Australia’s Aukus deal safe for now, but split within Labor reveals ‘grave problems ahead’
- Opposition towards Aukus by members of Australia’s governing Labor Party, anti-war groups and affiliated unions forced a debate after bubbling for months
- While attempts to remove Aukus from Labor’s policy platform did not succeed at the party conference, the growing criticism will be a concern for PM Anthony Albanese
Opposition about Aukus from the party’s rank-and-file, anti-war groups and affiliated unions has been building up for months, eventually forcing a debate on the deal at the Labor Party’s triennial conference on Friday.
Both Prime Minister Anthony Albanese and former leader Scott Morrison – who first agreed to the deal – have been criticised for taking on the expensive taxpayer-funded A$368 billion (US$237.2 billion) pact, without much parliamentary or public consultation. The debate on Friday is the first time it has been openly discussed.
But attempts to remove Aukus from Labor’s policy platform on Friday did not succeed given most in the party supported Aukus, although MP Josh Wilson broke ranks to openly oppose the deal, while there were interjections of disagreements throughout the debate.
Wilson said the decision to acquire the submarines was not justified and posed many risks, including harming Australia’s commitments to the non-proliferation of nuclear weapons.

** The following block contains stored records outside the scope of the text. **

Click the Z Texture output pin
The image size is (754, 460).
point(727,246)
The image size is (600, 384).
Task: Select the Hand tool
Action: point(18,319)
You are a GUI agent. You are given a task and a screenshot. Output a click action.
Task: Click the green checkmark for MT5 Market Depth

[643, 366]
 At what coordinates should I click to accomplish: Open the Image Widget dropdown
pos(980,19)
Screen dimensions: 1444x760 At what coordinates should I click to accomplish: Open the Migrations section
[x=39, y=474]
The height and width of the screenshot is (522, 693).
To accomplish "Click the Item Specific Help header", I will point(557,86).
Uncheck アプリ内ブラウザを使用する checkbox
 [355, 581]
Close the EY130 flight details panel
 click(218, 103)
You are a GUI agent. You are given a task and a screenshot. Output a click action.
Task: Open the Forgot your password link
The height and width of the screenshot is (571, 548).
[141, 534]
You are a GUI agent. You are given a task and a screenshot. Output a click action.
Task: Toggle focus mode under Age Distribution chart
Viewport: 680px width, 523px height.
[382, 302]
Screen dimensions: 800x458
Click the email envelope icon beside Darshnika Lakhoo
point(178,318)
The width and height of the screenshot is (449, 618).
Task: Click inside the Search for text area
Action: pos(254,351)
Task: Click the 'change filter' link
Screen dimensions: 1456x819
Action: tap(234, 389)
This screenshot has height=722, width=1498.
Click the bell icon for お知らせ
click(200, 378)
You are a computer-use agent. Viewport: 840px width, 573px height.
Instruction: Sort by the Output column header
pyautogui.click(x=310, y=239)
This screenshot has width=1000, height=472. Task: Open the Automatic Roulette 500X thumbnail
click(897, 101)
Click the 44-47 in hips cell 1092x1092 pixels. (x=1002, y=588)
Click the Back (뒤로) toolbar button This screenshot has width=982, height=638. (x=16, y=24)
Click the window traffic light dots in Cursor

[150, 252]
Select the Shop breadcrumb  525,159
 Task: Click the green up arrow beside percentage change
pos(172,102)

“We must continue to bring that kind of searching and sometimes difficult debate to these matters, which more than some other topics frankly require greater scrutiny rather than less, and should never ever be advanced on the basis that they are the decision-making preserve of some defence and security establishment,” he said.
“Deterrence is not a one word justification for every defence position.”
There was strong endorsement from within the government for a speech by Defence Minister Richard Marles, who said that without Aukus, Australia would be more exposed and self-reliance would be undermined. “It is a hard choice, but it is actually a clear choice,” he said.
When Defence Industry Minister Pat Conroy spoke, claiming that “strength deters war” and that “the arms race has already started”, party members yelled out, “so don’t join it”.
Members of the party, including Michael Wright, the national secretary of the Electrical Trades Union with more than 60,000 members, questioned if Aukus was the best way to secure national interest.
During the debate, 200 people protested outside the conference building against the Albanese government for failing to honour pre-election pledges to sign the Treaty on the Prohibition of Nuclear Weapons and to address war powers reform.
Albanese, who was widely expected to quell the discontent about Aukus, particularly given the factional support he has, made an unscheduled intervening speech at the debate.
“A partnership with two of Australia’s oldest friends, through Aukus, and an enhancement of the alliance that is the heart of one of the three pillars of our foreign policy, is consistent with the Labor values that I have been a part of my whole life,” he said.
“If you’ve come to the position, as I have, that Australia, as an island continent, needs submarines,” Albanese said. “And I have come to the position, based upon advice and analysis, that nuclear-powered submarines are what Australia needs in the future.”
Despite the failed attempt to remove Aukus, the debate had opened a can of worms, exposed unanswered questions and given the anti-Aukus more momentum, the party’s lobby group, Labor Against War’s convenor Marcus Strom said.
“It has revealed a broader and deeper coalition against Aukus in Labor,” he said, adding that it was not just the many non-caucus branch members who were concerned about Aukus.
Strom said a lot of the deal did not make sense. For example, it would cost Australian jobs A$18.4 million to create one Aukus job, while most of the first jobs would go to the “San Diego shipyards”, he said, referring to the US’ submarine manufacturing base where the nuclear-powered submarines would be built.
“But probably one of the most terrifying … is how it destabilises the nuclear non-proliferation treaty. Australia will become the first non-nuclear armed country to get access to weapons-grade uranium,” he said. “What’s to stop Brazil, Iran, South Africa, you name it, to say, ‘we need them as well’?”
History has shown that such military pledges can be reversed. Former Australian leader Bob Hawke, under pressure from his government in 1985, withdrew from an agreement to allow the US to monitor a missile test on Australian soil.
Not to be outdone, other voices joined the anti-Aukus chorus.
“This was a decision that was made in a smoky backroom … advised by US military officials,” Greens senator David Shoebridge told a press conference.
Given its secrecy, former Labor senator Doug Cameron and other former Labor members have penned an open letter asking for a parliamentary inquiry into Aukus.
“The prime minister and defence minister have grave problems ahead as opposition to Aukus grows,” said Annette Brownlie, spokeswoman for Independent and Peaceful Australia Network.